We say God is the creator. Rather, God is the creative force, the very
creation itself. (OSHO)
Do
not believe in anything simply because you have heard it.
Do not believe in traditions because they have been handed down for many
generations.
Do not believe in anything because it is spoken and rumored by many.
Do not believe in anything simply because it is found written in your religious
books.
Do not believe in anything merely on the authority of your teachers and elders.
But after observation and analysis, when you find that anything agrees with
reason,
and is conducive to
the good and benefit of one and all, then accept it and live up to it.
(The
Buddha - discourse to the Kalamas)
Non-attachment is the systematic
practice of not automatically giving psychological energy to whatever thoughts,
feelings and perceptions come along but rather having a commitment to more
realistic perception, thinking and feeling, and so using various psychological
and meditative techniques to reduce these automatized attachments. As a person
becomes less the victim of these automatized attachments, psychological energy
is freed up that can be used for more accurate insights into the nature of self
and world.
A common Western error about the
Buddhist concept of non-attachment is to see it as a state of having no
desires, a kind of zombie like blankness where a person is at "peace"

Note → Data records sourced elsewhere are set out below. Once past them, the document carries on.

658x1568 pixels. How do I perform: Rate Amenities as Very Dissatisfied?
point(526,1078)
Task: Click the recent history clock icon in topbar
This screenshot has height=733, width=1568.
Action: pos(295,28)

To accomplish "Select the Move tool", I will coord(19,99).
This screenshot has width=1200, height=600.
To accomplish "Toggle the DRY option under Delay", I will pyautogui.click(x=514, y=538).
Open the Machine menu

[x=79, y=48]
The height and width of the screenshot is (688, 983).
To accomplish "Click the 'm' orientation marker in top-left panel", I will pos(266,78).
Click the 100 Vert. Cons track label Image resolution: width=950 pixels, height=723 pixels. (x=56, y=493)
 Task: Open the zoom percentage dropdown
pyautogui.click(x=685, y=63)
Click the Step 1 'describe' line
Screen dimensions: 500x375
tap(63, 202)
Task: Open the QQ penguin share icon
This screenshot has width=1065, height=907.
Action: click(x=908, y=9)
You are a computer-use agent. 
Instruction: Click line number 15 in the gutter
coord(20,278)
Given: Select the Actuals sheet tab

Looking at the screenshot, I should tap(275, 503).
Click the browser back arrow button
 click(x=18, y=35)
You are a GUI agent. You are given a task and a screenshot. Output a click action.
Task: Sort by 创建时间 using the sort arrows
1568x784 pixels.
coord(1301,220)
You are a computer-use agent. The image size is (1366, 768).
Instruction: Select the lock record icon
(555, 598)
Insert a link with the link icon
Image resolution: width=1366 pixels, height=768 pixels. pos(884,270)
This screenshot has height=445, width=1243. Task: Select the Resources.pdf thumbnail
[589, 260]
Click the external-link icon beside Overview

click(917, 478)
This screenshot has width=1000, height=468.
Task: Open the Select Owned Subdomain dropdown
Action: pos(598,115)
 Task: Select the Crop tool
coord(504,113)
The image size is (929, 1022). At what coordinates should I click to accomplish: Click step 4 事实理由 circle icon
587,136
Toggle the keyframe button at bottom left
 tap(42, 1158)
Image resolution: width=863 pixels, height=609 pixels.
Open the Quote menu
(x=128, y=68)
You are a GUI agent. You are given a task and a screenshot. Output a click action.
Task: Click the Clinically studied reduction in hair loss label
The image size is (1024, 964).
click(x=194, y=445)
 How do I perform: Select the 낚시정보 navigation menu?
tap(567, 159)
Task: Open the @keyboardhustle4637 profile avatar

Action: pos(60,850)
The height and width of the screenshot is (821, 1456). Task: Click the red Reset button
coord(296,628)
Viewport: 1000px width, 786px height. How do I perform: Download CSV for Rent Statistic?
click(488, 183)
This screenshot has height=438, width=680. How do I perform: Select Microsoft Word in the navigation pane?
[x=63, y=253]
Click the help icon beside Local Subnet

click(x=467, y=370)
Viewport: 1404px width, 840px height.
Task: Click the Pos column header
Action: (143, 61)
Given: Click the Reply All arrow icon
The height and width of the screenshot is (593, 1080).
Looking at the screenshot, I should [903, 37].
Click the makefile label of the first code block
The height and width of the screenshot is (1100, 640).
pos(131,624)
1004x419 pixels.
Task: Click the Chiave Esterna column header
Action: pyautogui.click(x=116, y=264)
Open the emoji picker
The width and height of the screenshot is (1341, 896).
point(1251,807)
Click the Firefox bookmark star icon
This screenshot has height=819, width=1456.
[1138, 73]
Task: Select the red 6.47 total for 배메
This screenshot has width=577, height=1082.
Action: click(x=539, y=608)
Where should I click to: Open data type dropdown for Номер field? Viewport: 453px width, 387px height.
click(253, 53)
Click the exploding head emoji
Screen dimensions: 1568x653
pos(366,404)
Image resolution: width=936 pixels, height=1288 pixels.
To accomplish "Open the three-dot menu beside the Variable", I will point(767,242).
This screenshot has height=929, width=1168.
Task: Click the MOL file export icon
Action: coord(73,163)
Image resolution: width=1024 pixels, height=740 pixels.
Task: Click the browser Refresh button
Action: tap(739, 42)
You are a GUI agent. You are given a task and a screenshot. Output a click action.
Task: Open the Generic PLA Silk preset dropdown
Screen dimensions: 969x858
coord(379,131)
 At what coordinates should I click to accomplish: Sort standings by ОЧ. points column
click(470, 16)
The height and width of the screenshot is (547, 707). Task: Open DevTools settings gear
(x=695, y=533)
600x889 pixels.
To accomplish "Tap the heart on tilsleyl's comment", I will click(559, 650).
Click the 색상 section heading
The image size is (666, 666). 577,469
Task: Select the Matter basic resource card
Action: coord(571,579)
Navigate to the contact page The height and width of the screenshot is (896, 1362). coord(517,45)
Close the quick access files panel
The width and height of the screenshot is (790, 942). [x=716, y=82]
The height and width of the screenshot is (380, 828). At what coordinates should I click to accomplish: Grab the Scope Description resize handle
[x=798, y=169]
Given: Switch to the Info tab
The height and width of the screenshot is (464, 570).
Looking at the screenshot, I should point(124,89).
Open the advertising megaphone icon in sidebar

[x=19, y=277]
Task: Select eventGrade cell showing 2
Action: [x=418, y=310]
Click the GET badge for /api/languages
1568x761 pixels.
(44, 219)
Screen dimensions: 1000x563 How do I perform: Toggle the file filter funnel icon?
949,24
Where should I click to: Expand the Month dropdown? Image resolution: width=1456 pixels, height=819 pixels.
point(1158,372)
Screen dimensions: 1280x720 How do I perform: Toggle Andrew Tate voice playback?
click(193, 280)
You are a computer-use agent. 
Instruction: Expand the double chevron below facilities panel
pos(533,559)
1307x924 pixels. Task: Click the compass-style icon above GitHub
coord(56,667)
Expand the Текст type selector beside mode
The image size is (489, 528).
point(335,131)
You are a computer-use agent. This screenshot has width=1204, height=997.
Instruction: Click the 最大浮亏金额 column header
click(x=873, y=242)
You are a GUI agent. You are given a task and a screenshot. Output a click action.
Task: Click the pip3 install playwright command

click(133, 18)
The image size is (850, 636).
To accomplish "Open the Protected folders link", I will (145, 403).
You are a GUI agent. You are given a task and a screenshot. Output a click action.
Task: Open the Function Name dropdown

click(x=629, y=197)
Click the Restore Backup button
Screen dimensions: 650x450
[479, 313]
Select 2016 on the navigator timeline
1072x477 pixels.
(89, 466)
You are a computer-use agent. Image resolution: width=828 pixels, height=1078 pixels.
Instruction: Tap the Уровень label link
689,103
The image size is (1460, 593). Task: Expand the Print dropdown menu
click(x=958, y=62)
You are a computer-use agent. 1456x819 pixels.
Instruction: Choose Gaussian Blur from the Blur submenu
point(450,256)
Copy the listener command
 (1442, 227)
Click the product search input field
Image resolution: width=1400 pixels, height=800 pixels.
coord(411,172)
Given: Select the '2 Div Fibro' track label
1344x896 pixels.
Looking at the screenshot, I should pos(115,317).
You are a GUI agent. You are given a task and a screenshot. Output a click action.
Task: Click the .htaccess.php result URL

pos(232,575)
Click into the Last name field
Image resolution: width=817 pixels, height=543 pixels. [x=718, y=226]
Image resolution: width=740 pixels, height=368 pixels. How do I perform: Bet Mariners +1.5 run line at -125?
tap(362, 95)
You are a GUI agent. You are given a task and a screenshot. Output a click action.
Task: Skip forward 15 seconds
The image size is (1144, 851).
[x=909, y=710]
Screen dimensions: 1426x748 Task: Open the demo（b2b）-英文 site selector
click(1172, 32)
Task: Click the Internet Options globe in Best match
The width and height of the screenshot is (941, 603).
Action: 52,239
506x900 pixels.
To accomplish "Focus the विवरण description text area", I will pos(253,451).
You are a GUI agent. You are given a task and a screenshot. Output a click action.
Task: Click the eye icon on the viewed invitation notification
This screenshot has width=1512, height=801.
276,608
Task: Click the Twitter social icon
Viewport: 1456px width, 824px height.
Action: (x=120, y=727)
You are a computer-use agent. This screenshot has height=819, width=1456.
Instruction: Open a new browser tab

because the person doesn't give a damn about anything. Like being zonked out on
some narcotic. Not so. A person who is skilled at non-attachment still has
hopes, fear, desires and aversions, but they aren't attached to them, they
don't hold on to them. If I see something delicious to eat, e.g., I want it -
my body is designed to produce that feeling. Suppose I don't get it. If I'm
attached, I get angry or sad about not getting it, I bring up memories (or more
accurately, memories come up via automated processes, it's not very voluntary)
of other times I've been deprived, and I generally stay worked up about it and
suffer for minutes, hours, possibly days, possibly a lifetime (sadly, we all
know some people who are still holding on to some slight from years ago). If I
am relatively non-attached, I think (although non-attachment is not just an
intellectual process) something like "Ah, what a delicious anticipation!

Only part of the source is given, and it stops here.